The Infamous
The Infamous.jpg
Studio album by Mobb Deep


25 April 1995


January 1994 - February 1995


Battery Studios
(New York City, New York)
Platinum Island Studios
(New York City, New York)
Firehouse Studios
(Brooklyn, New York)
Unique Recording
(New York City, New York)


Hip hop, Hardcore hip hop, East Coast hip hop, Boom bap




Loud Records / RCA / BMG


The Abstract, Matt Life (also exec.), Mobb Deep (also exec.), Schott Free (also exec.)

Mobb Deep chronology


Juvenile Hell (1993)


Hell on Earth (1996)

The Infamous is the second studio album by American hip hop duo Mobb Deep. It was released on April 25, 1995, on Loud Records, RCA Records and BMG. The album features guest appearances from Nas, Wu-Tang Clan members Raekwon and Ghostface Killah, A Tribe Called Quest member Q-Tip, and close Mobb Deep affiliate Big Noyd. Embedded with hyper-visual lyricism, dark soundscapes, gritty narratives, and hardcore beats, it marked Mobb Deep's transition from a relatively unknown rap duo to an influential and commercially successful one.

The album's haunting style, defined by its evocative melodies, rugged beats, and lyrics dealing with crime and poverty in inner-city neighborhoods reflected the dark side of New York's urban landscape in a manner that received major recognition and high critical praise. Along with albums such as Enter the Wu-Tang (36 Chambers)Illmatic and Ready to Die, The Infamous is widely credited as a major contributor to the East Coast Renaissance. Furthermore, the album is credited with helping to redefine the sound of hardcore hip hop with its production style, which incorporated eerie piano loops, distorted synthesisers, eighth-note hi-hats and sparse bass lines.

Upon its release, The Infamous achieved notable commercial success. It debuted at number 15 on the Billboard 200, and number three on the Top R&B/Hip-Hop Albums chart. The album produced three main singles, which all achieved varying degrees of chart success, with "Shook Ones Pt. II" being the most successful. On 26 June 1995, the album was certified Gold by the Recording Industry Association of America. Left-over songs from the album were released with Mobb Deep's 2014 album The Infamous Mobb Deep.

Background[edit | edit source]

While still in their late teens, Mobb Deep released their first album, Juvenile Hell, on 4th & B'way Records in spring 1993. The album featured production from several revered New York based producers, including DJ Premier, Large Professor and Public Enemy affiliate Kerwin Young, and included the underground single "Hit It from the Back". Due to the album's failure to achieve significant commercial and critical success, the duo was dropped from their label several months after the album's release. Mobb Deep later described Juvenile Hell as a "learning experience". In late summer of 1993, Loud Records was looking for another group to sign, owing to the success of Wu-Tang Clan's first single, "Protect Ya Neck", and by fall 1993, the label had signed Mobb Deep.
--
- _YOUR TASKS_:
1/ In the article on The Infamous, what date did the Recording Industry Association of America certify the album Gold?
2/ Reproduce word for word a passage from the article on The Infamous, beginning at the words "Juvenile Hell (1993)" and stopping after the words "commercially successful one.".
3/ Resume the article on The Infamous right after its final sentence.
The entries after this article on The Infamous are separate material with no connection to it.

- _INFORMATION_:
--
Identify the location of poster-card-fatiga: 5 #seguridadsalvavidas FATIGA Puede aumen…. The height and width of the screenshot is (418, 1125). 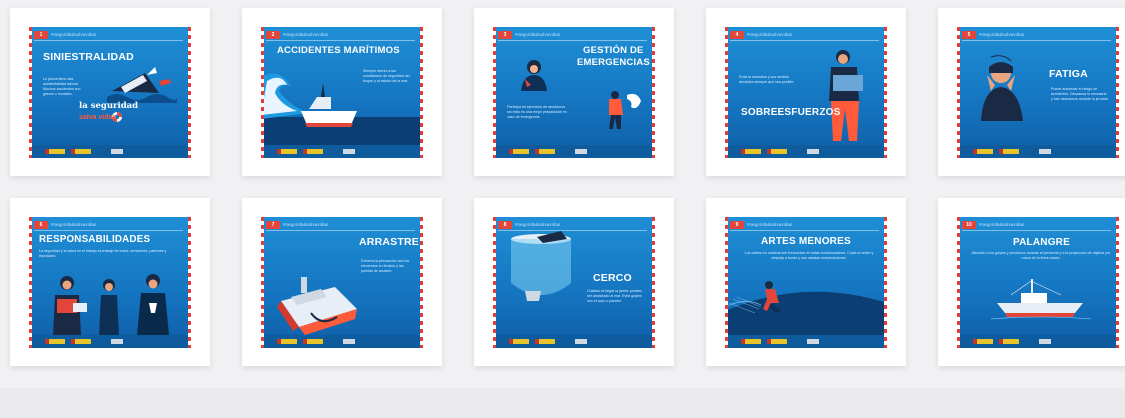
(1032, 92).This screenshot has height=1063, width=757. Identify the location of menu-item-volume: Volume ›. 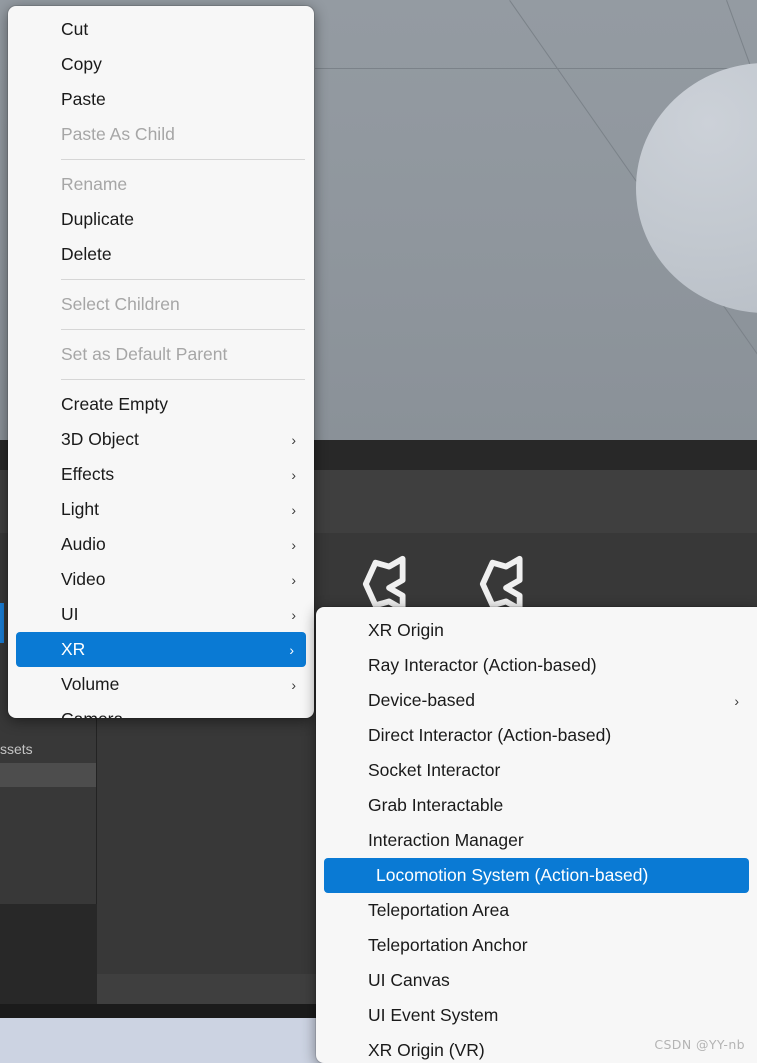
(161, 684).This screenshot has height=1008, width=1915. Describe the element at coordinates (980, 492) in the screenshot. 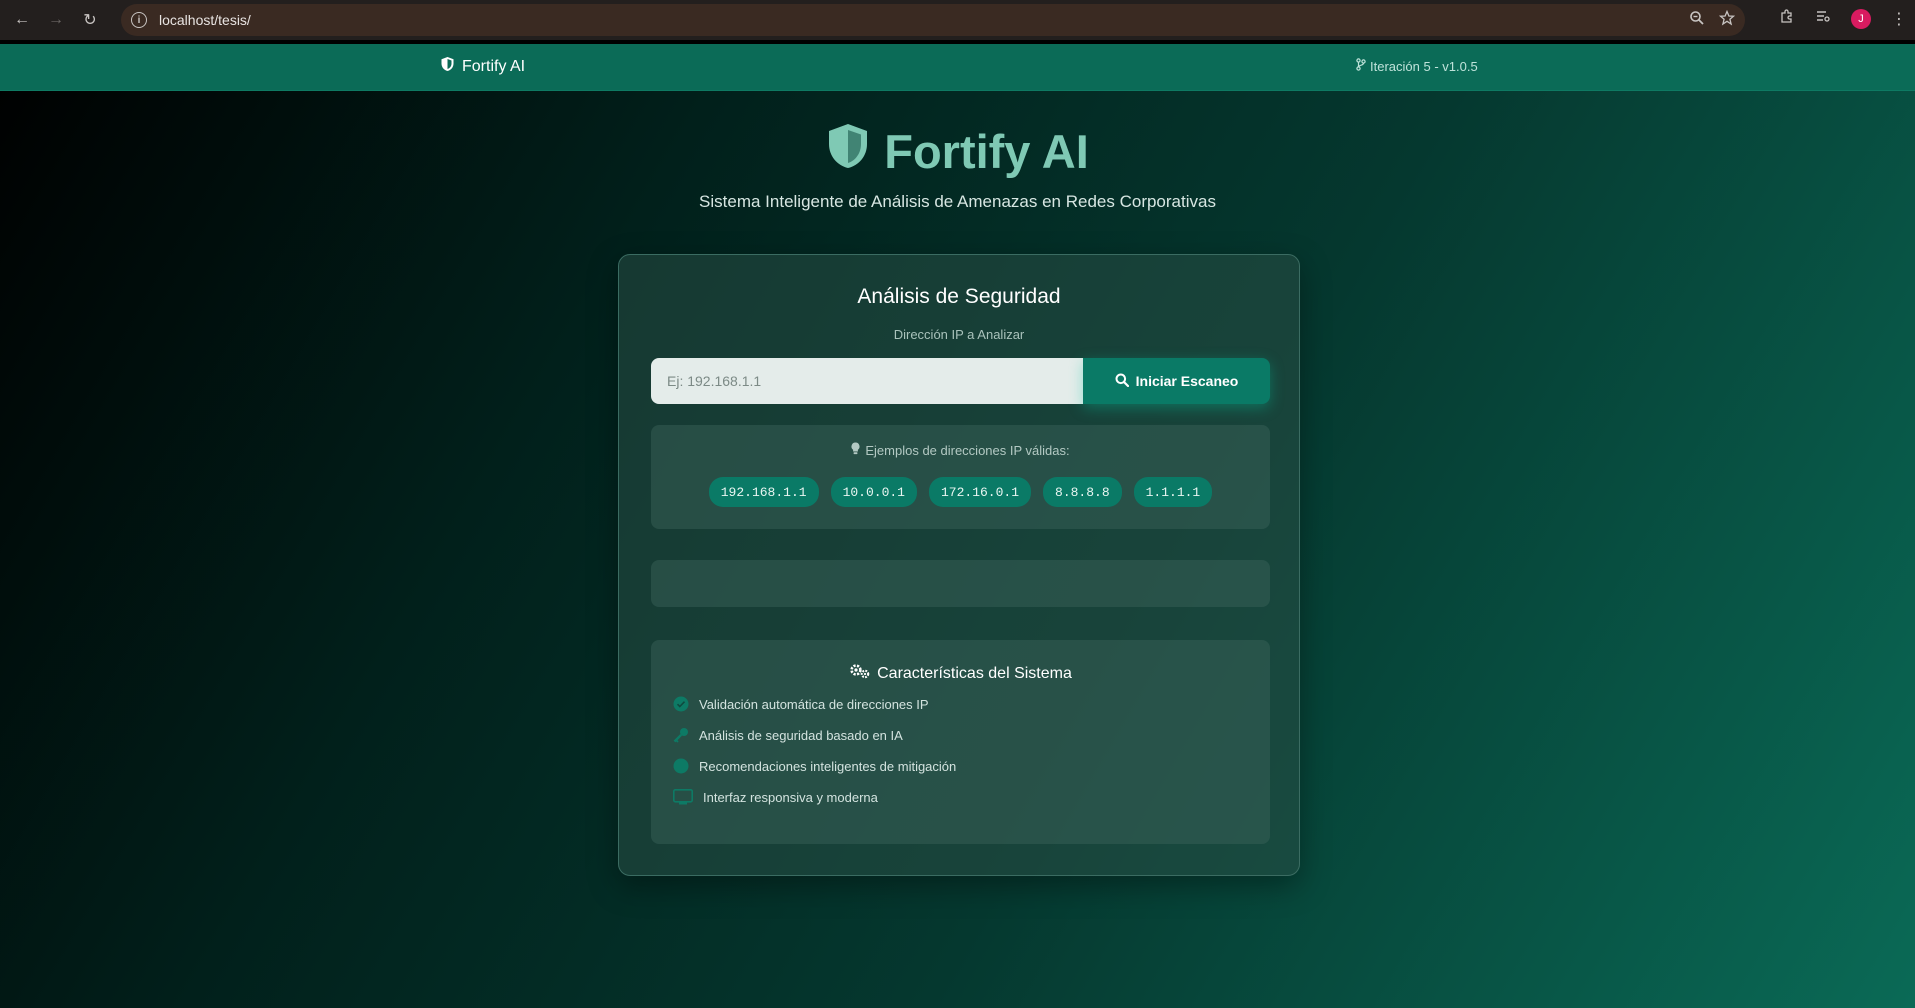

I see `ip-example-chip: 172.16.0.1` at that location.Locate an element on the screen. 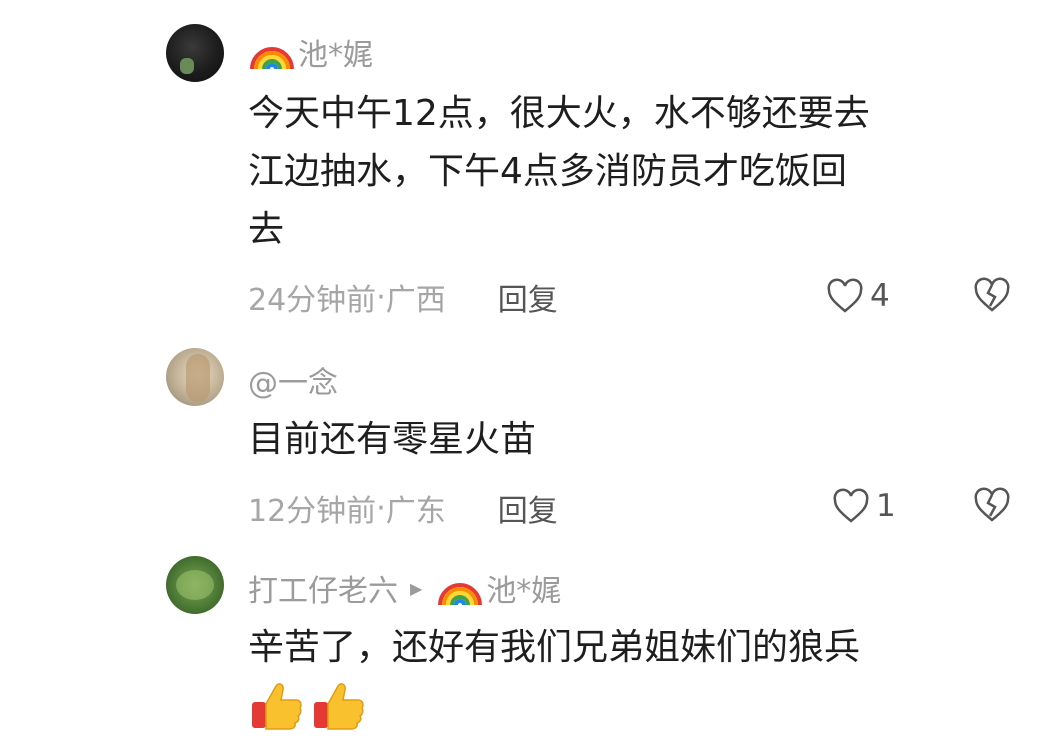 This screenshot has width=1046, height=742. location: 广东 is located at coordinates (416, 512).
--
- _RESPONSE LIST_:
1/ June 26, 1995.

2/
Juvenile Hell (1993)


Hell on Earth (1996)

The Infamous is the second studio album by American hip hop duo Mobb Deep. It was released on April 25, 1995, on Loud Records, RCA Records and BMG. The album features guest appearances from Nas, Wu-Tang Clan members Raekwon and Ghostface Killah, A Tribe Called Quest member Q-Tip, and close Mobb Deep affiliate Big Noyd. Embedded with hyper-visual lyricism, dark soundscapes, gritty narratives, and hardcore beats, it marked Mobb Deep's transition from a relatively unknown rap duo to an influential and commercially successful one.

3/
Recording and content[edit | edit source]

Recording sessions for the album began in January 1994, and ended almost one year later in February 1995. The Infamous was almost entirely self-produced by Havoc and Prodigy themslves, with contributions from Matt Life, Schott Free and Q-Tip (who is credited as The Abstract).

The duo's decided to handle most of the production after they were unimpressed with the beats they were receiving. Havoc later commented, "I didn't know nothing about producing music at the time, but I learned by watching others." The style of production on The Infamous was part of a change in New York hip hop from upbeat and jazz-influenced into raw, gritty beats. This style of production, often characterised by dissonant, minor key samples and heavily filtered bass lines became a hallmark of mid-1990s New York hip hop.

Reception[edit | edit source]

Commercial performance[edit | edit source]

The album spent 18 weeks on the Billboard 200 album chart, peaking at #15, and it also spent 34 weeks on the Top R&B/Hip-Hop Albums chart, peaking at #3. The Infamous was certified Gold in sales by the RIAA on 26 June 1995.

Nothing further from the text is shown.